Suivant les cantons et à l’inverse des procédures administratives, les délais concernant les procédures en matière d’asile et de droit des étranger·ère·s n’ont pas été suspendus. Les auditions et les négociations continuent d’avoir lieu, débouchant sur des autorisations ou des refus. Les requérant·e·s d’asile restent rassemblé·e·s dans les centres fédéraux dans des locaux étroits où la distanciation sociale est impossible. Et la fermeture des frontières ne concerne pas que la Suisse, mais bien toute l’Europe. Aux frontières de l’Europe, des femmes et des hommes attendent dans des camps surpeuplés, sans hygiène ni aucune précaution sanitaire. L’inévitable propagation du virus dans les camps en Syrie, en Jordanie, en Turquie et en Grèce menace de déboucher sur une vraie catastrophe humanitaire.

En Suisse à nouveau, les personnes au bénéfice d’un permis de séjour vivent avec une épée de Damoclès sur leur tête: la perte de leur emploi peut rapidement entraîner celle de leur titre de séjour. Même problème pour les autorisations en voie d’expiration que les personnes concernées ne peuvent pas renouveler puisque les bureaux du SEM sont fermés. De plus, les sans-papiers sont durement touchés par la crise. Ils/elles sont non seulement menacé·e·s de rester sans travail, mais également d’être découvert·e·s en cas d’hospitalisation.

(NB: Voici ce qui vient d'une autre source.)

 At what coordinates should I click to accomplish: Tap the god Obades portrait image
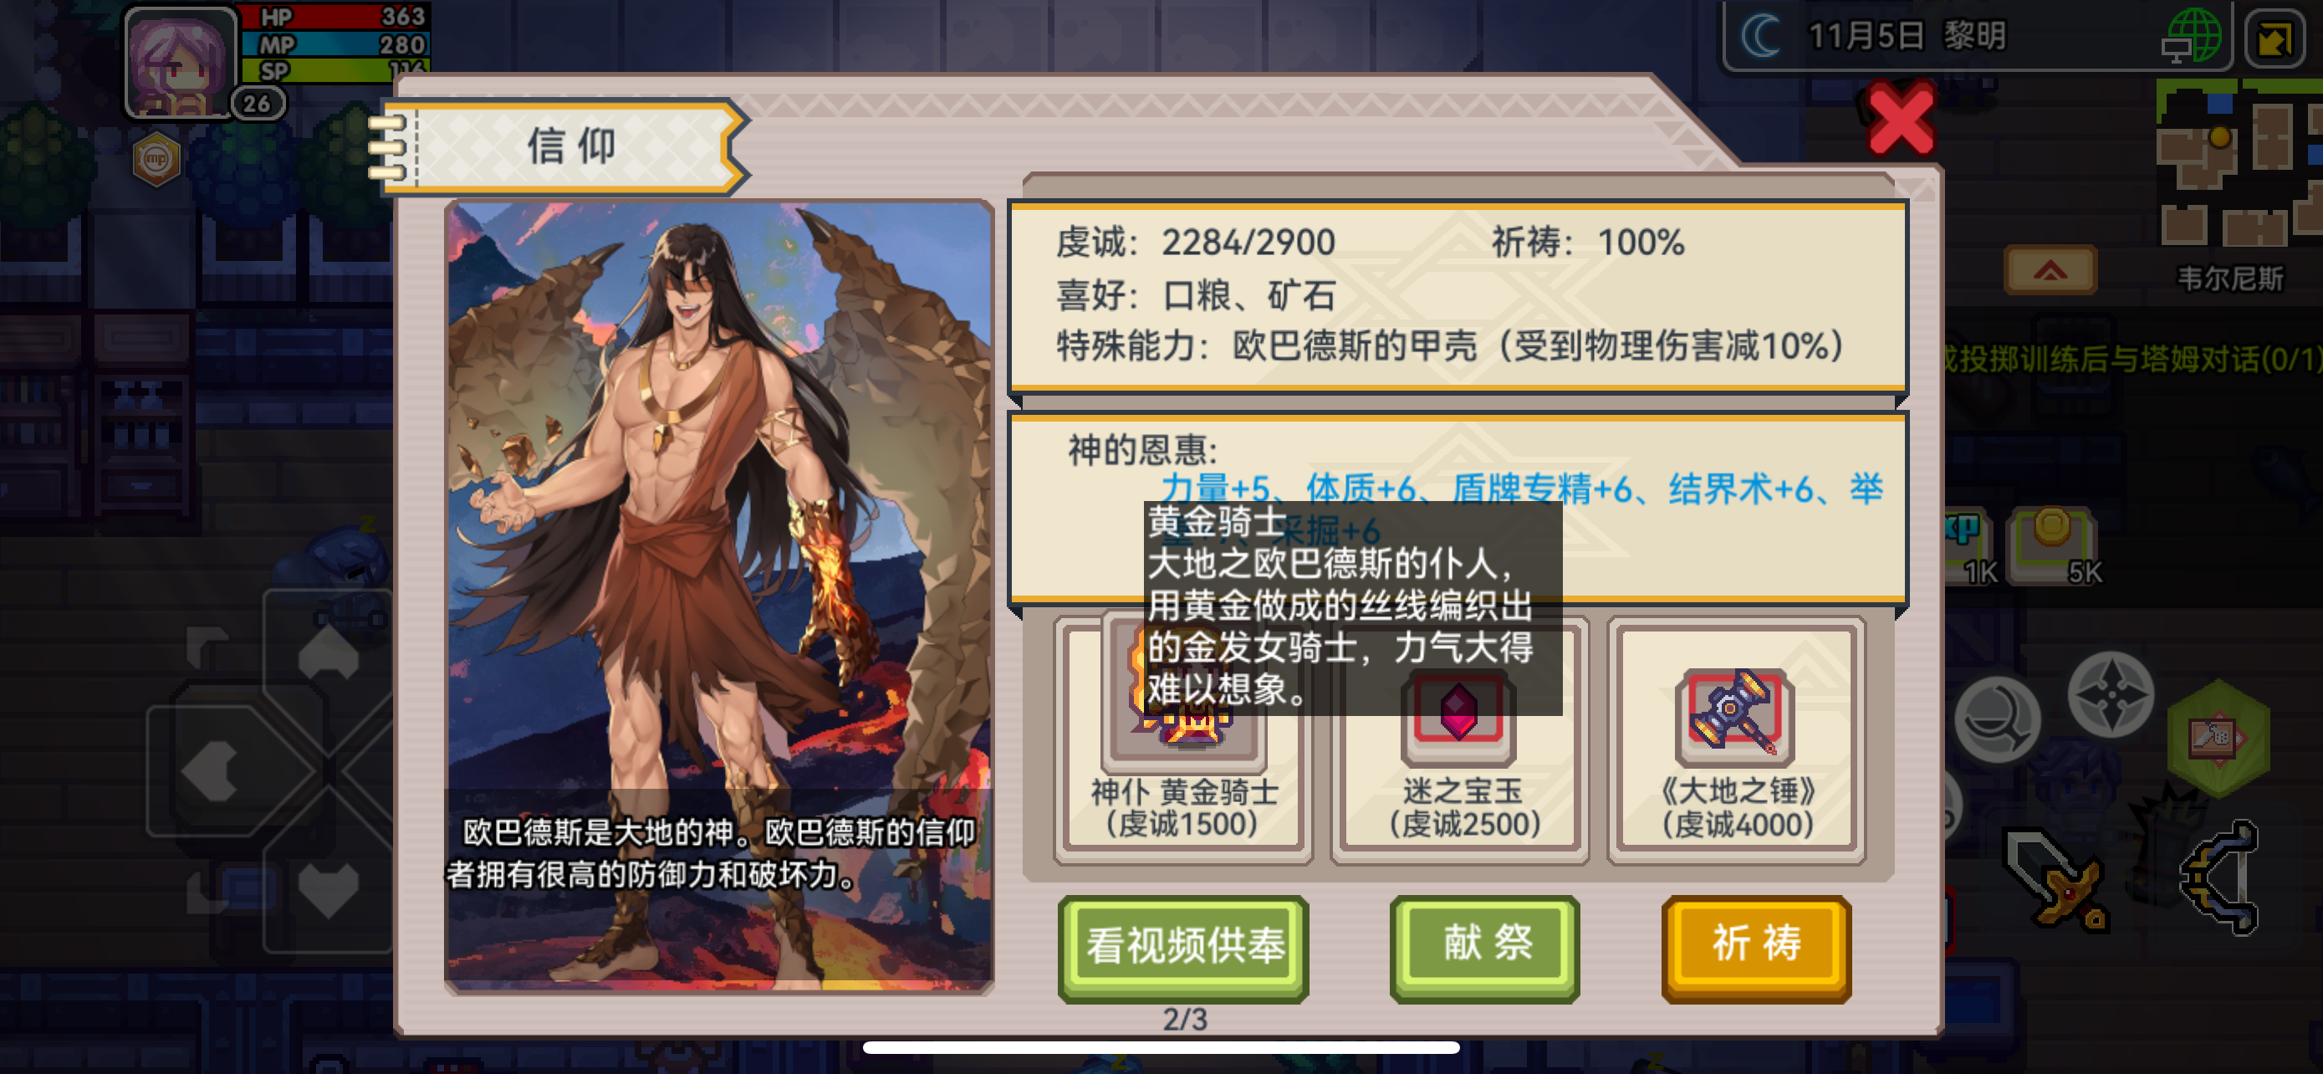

En Europe, la réintroduction des contrôles aux frontières dans l’espace Shengen remet en cause la libre circulation des personnes. Pourtant, le virus ne connait ni nationalité ni frontières et ne s’embarrasse d’aucune autorisation.

Solidarité en temps de crise

L’impact qu’ont sur les droits humains les mesures de lutte contre le coronavirus sont extraordinaires, autant du fait du nombre de droits particulièrement élevé qui sont concernés et la gravité des atteintes. Ces mesures sont nécessaires du point de vue médical et de santé publique. Du point de vue des droits humains et de l’Etat de droit, il est cependant impératif que ces mesures soient limitées au minimum, sur le fond comme sur la forme, dans la durée comme dans leur portée.

A long terme, notre société ne peut vaincre le coronavirus et ses conséquences que dans une approche solidaire et commune aux autres. La discrimination, le racisme ou la xénophobie ne sauraient être tolérés et c’est un message qu’il n’est pas superflu de marteler. Celles et ceux qui sont particulièrement vulnérables, à savoir les personnes âgées, les enfants, les jeunes, les personnes migrantes, celles en recherche d’un asile, les «sans papiers», les personnes en situation de handicap ou celles qui sont malades, celles encore qui n’ont pas de domicile fixe ou/et sont touchées par la pauvreté; toutes exigent une protection particulière. Le virus ne doit en aucun devenir prétexte au dénigrement des plus vulnérables.

L’association humanrights.ch observera avec attention les mesures édictées par le Conseil fédéral et ne manquera de rappeler ce dernier à ses devoirs en matière de droits humains si cela s’avère nécessaire.